Supplied information:
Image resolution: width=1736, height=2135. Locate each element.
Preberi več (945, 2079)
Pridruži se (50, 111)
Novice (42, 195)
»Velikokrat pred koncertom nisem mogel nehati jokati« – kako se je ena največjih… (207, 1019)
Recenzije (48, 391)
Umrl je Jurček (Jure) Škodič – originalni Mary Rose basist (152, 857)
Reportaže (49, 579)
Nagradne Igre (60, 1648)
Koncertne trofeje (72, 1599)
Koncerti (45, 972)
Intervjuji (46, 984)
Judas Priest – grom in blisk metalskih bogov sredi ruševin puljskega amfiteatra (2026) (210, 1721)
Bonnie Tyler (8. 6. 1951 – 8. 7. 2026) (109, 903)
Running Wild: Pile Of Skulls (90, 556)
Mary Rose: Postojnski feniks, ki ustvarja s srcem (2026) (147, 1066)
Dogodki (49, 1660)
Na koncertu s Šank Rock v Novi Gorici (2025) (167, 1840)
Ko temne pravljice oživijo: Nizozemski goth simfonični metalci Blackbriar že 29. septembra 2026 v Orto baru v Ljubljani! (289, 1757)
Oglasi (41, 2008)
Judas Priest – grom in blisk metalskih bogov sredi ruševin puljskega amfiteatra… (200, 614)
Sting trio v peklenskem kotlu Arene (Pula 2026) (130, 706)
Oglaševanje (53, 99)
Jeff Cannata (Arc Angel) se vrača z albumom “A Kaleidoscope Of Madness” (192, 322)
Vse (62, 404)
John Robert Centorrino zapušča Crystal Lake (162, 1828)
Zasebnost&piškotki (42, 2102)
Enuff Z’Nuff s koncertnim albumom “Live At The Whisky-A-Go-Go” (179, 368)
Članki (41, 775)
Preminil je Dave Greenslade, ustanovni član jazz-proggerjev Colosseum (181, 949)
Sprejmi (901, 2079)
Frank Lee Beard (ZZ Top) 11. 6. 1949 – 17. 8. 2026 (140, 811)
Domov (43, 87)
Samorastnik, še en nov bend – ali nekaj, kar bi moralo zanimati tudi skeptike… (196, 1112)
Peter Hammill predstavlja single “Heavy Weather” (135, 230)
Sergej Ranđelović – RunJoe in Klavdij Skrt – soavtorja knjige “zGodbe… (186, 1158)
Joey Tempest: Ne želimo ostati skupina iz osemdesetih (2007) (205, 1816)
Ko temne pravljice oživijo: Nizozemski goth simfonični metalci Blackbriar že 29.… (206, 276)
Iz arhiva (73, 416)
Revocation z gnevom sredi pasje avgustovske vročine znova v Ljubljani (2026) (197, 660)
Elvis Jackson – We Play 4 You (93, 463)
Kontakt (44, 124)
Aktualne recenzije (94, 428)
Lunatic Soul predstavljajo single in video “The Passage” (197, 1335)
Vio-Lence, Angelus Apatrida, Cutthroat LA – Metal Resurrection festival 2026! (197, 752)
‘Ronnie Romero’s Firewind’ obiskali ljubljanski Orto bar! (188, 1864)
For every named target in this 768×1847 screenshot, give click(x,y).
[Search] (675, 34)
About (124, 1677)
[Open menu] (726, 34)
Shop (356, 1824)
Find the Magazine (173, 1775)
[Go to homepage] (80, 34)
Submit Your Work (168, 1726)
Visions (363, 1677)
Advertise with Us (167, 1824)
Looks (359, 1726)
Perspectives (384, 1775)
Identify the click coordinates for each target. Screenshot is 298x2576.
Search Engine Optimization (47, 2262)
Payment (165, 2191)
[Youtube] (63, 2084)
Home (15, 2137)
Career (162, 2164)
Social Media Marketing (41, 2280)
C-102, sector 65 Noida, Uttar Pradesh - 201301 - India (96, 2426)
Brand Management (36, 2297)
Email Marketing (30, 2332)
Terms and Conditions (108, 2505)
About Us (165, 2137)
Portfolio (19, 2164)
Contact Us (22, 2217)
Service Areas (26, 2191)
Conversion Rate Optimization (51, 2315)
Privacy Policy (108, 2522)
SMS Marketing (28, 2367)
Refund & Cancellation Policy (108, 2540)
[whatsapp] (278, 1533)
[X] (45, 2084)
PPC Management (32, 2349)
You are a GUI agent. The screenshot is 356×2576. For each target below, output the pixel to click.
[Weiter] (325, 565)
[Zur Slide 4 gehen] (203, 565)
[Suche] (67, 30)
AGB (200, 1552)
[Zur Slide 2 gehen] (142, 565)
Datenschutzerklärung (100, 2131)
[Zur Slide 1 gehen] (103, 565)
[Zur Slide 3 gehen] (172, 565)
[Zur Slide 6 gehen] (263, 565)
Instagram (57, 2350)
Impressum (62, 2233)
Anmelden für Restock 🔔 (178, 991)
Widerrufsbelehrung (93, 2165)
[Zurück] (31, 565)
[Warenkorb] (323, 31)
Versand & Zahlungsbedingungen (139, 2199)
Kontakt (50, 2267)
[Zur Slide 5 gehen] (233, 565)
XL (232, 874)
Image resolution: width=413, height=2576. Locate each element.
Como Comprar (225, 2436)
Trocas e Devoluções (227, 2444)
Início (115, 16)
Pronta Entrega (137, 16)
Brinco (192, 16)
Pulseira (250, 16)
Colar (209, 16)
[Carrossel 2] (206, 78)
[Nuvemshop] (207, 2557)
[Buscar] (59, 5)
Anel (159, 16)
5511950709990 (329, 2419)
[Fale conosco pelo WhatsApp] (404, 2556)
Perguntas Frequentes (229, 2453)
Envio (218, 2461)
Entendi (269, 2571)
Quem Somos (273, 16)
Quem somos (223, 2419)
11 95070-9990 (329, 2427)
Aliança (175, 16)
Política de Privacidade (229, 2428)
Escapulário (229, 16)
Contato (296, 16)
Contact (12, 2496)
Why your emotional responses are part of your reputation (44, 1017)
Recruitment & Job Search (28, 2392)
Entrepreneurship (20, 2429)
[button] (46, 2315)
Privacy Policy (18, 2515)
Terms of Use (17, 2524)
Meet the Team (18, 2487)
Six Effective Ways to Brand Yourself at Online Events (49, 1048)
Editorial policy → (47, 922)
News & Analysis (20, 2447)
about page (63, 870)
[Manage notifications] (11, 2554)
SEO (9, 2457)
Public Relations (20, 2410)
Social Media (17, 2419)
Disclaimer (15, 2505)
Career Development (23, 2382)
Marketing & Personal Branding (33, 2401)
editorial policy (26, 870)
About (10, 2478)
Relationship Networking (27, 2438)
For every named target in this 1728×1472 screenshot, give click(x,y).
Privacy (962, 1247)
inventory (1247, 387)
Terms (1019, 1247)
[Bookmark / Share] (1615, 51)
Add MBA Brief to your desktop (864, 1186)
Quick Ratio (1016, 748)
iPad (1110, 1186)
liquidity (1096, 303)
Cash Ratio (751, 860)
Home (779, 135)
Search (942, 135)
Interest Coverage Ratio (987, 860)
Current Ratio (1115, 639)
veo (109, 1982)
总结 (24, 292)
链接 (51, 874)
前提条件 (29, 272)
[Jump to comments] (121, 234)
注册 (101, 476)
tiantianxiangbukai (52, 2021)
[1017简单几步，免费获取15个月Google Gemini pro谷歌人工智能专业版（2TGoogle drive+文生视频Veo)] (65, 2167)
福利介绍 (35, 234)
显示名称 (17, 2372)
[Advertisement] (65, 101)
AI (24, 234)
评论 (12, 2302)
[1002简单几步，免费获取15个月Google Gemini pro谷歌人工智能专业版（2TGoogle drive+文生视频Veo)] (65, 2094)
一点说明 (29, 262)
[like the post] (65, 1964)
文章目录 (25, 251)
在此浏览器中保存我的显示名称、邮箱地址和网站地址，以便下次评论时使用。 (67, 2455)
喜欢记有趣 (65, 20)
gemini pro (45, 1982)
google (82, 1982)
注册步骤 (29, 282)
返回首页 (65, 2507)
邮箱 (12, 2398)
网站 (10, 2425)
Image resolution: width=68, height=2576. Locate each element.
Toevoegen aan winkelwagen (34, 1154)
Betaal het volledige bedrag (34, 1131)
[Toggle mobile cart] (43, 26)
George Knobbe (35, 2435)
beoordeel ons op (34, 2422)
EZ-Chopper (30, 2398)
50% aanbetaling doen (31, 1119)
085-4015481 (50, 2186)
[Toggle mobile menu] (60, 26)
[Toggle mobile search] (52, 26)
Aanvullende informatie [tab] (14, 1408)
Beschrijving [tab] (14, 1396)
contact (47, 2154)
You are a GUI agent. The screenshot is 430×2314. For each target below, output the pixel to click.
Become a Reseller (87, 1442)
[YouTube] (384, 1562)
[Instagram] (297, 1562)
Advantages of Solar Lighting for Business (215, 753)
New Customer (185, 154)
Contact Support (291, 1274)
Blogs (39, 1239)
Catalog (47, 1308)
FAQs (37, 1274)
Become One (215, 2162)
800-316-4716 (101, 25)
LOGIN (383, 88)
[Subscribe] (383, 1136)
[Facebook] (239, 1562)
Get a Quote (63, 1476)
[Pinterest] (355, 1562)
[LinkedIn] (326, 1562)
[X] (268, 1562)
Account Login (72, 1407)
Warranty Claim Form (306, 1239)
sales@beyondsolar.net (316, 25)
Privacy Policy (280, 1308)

Try it: Among the entries above, the line containing "About Us (165, 2137)", the line containing "[Weiter] (325, 565)", and all lines between them are to be restated word for word; nothing else belongs in the reply.

Task solution:
About Us (165, 2137)
Portfolio (19, 2164)
Contact Us (22, 2217)
Service Areas (26, 2191)
Conversion Rate Optimization (51, 2315)
Privacy Policy (108, 2522)
SMS Marketing (28, 2367)
Refund & Cancellation Policy (108, 2540)
[whatsapp] (278, 1533)
[X] (45, 2084)
PPC Management (32, 2349)
You are a GUI agent. The screenshot is 356×2576. For each target below, output the pixel to click.
[Weiter] (325, 565)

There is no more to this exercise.